START MATERIAL PROVIDED
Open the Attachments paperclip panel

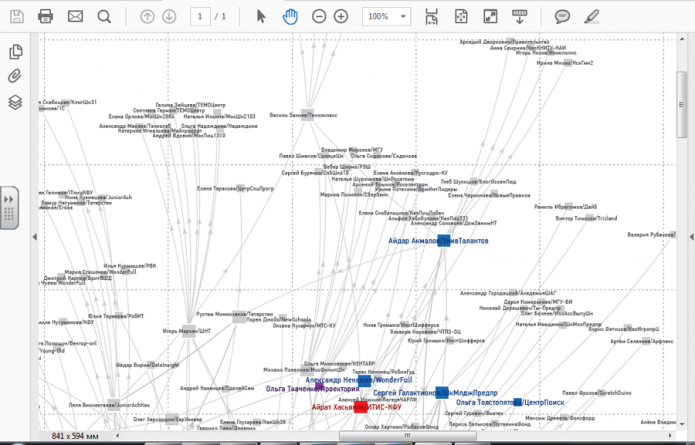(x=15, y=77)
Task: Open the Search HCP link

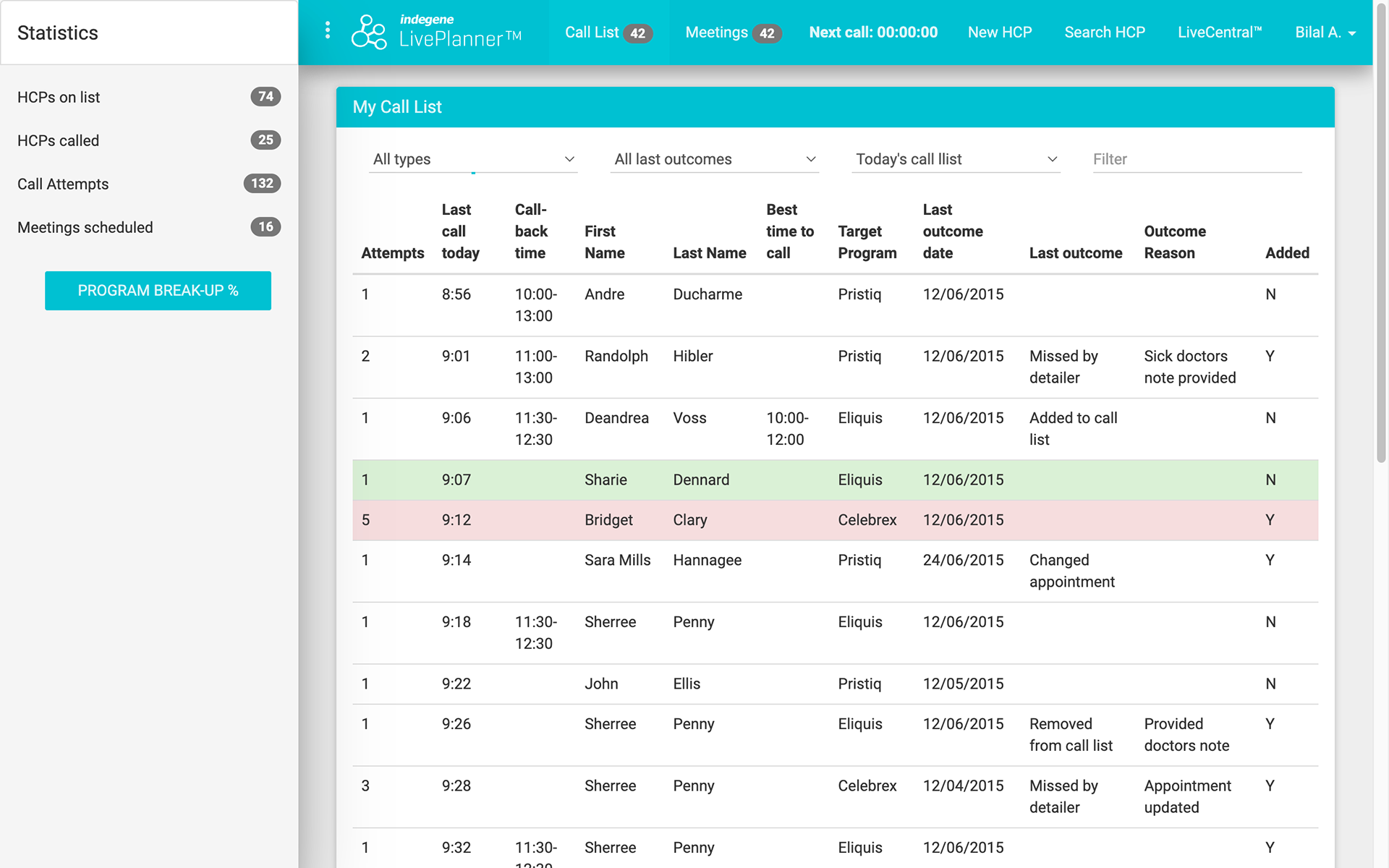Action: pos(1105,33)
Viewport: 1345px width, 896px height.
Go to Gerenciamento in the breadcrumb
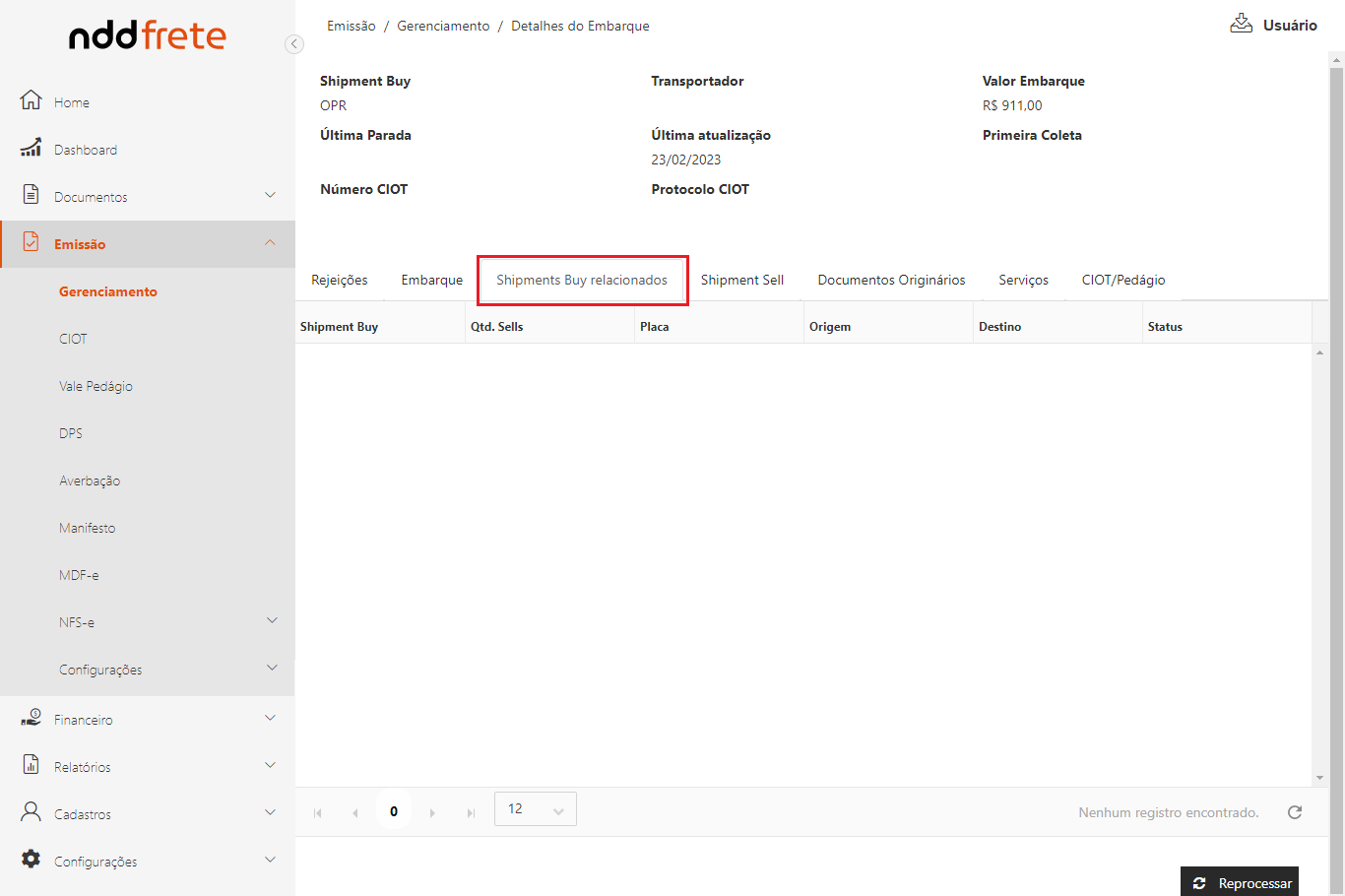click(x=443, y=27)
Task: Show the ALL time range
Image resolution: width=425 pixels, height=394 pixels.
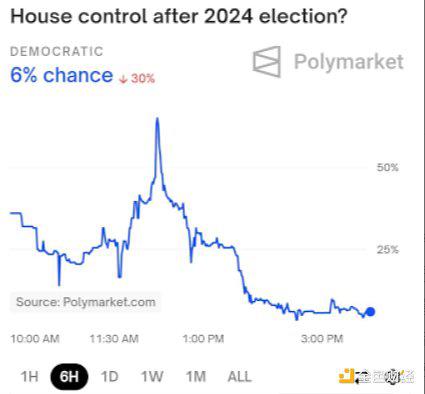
END MATERIAL PROVIDED
▸ WORK INSTRUCTIONS
Rewrite these lines as a numbered list, dropping the blank lines and leaving out the pictures.

▸ SOLUTION TO THIS PROBLEM
1. Open the Attachments paperclip panel
2. (x=15, y=77)
3. Task: Open the Search HCP link
4. Action: pos(1105,33)
5. Viewport: 1345px width, 896px height.
6. Go to Gerenciamento in the breadcrumb
7. click(x=443, y=27)
8. Task: Show the ALL time range
9. Image resolution: width=425 pixels, height=394 pixels.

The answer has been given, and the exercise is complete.